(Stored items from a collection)
------------

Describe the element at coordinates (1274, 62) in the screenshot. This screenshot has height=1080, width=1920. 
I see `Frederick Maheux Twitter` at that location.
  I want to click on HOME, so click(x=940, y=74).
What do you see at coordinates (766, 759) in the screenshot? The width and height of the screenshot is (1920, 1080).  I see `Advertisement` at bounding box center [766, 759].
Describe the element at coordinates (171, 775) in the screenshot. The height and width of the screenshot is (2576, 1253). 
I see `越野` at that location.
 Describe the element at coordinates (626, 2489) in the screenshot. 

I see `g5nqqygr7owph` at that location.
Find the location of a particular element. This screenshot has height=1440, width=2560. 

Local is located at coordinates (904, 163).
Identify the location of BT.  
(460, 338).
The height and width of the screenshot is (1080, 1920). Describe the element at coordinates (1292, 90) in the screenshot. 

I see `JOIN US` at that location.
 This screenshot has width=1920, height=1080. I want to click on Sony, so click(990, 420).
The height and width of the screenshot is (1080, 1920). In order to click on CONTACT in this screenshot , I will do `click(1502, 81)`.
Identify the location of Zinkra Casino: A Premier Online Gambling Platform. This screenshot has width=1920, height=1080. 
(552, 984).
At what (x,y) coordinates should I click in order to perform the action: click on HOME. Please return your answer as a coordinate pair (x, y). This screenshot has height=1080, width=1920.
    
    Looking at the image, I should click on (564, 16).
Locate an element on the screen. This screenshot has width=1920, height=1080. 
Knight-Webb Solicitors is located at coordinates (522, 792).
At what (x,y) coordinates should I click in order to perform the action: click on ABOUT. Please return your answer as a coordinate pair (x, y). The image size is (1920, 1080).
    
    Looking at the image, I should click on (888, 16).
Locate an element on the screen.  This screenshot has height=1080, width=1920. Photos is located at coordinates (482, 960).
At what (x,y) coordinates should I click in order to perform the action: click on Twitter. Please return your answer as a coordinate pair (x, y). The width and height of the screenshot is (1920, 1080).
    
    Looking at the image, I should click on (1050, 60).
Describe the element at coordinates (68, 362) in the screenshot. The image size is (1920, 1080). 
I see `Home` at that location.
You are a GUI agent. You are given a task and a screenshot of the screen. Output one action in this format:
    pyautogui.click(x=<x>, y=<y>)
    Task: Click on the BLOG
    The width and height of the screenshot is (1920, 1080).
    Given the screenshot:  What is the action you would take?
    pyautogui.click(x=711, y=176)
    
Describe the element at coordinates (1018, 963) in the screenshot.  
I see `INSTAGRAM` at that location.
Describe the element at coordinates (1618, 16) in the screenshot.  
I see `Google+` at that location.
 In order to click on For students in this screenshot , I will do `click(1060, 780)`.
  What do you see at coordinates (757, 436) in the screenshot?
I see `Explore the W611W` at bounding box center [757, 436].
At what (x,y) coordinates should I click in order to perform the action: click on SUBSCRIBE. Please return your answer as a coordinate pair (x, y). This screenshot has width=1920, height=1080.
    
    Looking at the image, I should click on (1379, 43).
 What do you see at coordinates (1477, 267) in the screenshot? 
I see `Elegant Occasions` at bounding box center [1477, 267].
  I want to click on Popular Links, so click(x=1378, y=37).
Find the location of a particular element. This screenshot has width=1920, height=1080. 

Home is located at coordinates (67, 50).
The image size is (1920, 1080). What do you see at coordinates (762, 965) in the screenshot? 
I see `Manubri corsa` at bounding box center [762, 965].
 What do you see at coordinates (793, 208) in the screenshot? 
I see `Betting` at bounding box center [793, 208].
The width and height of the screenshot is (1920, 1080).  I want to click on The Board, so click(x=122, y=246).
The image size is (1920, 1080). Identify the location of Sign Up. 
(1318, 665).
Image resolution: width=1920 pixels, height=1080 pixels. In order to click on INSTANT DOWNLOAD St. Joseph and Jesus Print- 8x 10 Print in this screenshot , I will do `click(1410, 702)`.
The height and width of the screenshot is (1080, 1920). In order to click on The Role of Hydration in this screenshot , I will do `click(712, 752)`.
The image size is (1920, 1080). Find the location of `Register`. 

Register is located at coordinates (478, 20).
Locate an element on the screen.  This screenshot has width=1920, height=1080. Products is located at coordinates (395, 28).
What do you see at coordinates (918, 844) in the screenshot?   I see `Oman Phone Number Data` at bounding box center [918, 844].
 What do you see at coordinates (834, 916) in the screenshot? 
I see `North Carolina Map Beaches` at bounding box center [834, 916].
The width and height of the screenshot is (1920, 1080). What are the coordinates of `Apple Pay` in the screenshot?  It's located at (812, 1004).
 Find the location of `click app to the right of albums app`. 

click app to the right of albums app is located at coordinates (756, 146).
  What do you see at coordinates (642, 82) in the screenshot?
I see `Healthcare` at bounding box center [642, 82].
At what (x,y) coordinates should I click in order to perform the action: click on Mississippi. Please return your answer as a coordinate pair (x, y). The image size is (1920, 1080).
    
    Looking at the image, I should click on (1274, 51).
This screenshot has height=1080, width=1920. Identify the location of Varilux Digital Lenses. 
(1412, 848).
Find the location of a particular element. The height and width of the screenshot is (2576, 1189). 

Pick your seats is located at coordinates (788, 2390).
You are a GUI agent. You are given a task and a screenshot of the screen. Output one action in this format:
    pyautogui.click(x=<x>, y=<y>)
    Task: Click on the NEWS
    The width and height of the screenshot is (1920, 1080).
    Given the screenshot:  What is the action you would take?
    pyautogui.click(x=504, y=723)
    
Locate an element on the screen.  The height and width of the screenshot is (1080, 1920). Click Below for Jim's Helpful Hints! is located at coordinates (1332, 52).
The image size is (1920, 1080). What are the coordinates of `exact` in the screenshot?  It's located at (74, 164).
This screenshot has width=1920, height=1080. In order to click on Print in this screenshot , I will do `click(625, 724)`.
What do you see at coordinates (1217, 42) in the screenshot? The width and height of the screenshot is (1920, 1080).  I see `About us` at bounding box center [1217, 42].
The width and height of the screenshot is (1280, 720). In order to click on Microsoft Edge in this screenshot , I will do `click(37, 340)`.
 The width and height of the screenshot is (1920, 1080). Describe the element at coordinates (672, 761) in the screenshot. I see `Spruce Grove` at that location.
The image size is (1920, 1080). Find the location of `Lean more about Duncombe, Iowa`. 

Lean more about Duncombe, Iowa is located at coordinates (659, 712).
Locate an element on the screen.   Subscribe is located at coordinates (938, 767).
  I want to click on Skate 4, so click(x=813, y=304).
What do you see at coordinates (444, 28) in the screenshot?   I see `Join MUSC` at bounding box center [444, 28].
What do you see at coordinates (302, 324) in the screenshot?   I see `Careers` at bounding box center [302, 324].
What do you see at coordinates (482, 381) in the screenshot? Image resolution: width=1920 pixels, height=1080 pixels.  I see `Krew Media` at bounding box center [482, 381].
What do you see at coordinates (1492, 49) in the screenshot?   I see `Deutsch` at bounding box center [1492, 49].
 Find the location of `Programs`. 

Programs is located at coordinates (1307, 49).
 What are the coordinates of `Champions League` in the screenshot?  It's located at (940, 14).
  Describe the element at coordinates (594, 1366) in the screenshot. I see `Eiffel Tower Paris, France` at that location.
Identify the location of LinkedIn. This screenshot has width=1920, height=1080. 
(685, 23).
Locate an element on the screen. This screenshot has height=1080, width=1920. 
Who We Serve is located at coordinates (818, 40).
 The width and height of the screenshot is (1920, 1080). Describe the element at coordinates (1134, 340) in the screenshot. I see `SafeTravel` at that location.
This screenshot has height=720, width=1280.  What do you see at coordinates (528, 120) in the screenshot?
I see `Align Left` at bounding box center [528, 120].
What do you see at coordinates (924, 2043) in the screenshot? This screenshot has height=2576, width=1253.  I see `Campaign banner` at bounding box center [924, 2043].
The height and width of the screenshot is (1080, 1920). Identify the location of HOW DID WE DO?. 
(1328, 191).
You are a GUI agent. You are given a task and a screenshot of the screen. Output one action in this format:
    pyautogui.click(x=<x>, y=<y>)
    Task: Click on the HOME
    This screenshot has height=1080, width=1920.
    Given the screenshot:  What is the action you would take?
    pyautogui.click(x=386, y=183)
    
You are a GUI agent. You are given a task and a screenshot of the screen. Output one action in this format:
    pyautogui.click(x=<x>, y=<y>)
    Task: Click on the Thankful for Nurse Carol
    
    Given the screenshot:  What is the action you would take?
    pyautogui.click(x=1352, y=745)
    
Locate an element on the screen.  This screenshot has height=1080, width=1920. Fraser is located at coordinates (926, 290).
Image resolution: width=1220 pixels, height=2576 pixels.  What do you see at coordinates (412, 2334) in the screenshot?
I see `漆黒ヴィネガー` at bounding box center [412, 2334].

------------

Begin at the line that has "The image size is (1920, 1080). Identify" and stop after the line that has "What do you see at coordinates (918, 844)", and write those records out again with "Sign Up" changed to "Log In" and everything else left the same.

The image size is (1920, 1080). Identify the location of Log In. 
(1318, 665).
Image resolution: width=1920 pixels, height=1080 pixels. In order to click on INSTANT DOWNLOAD St. Joseph and Jesus Print- 8x 10 Print in this screenshot , I will do `click(1410, 702)`.
The height and width of the screenshot is (1080, 1920). In order to click on The Role of Hydration in this screenshot , I will do `click(712, 752)`.
The image size is (1920, 1080). Find the location of `Register`. 

Register is located at coordinates (478, 20).
Locate an element on the screen.  This screenshot has width=1920, height=1080. Products is located at coordinates (395, 28).
What do you see at coordinates (918, 844) in the screenshot?   I see `Oman Phone Number Data` at bounding box center [918, 844].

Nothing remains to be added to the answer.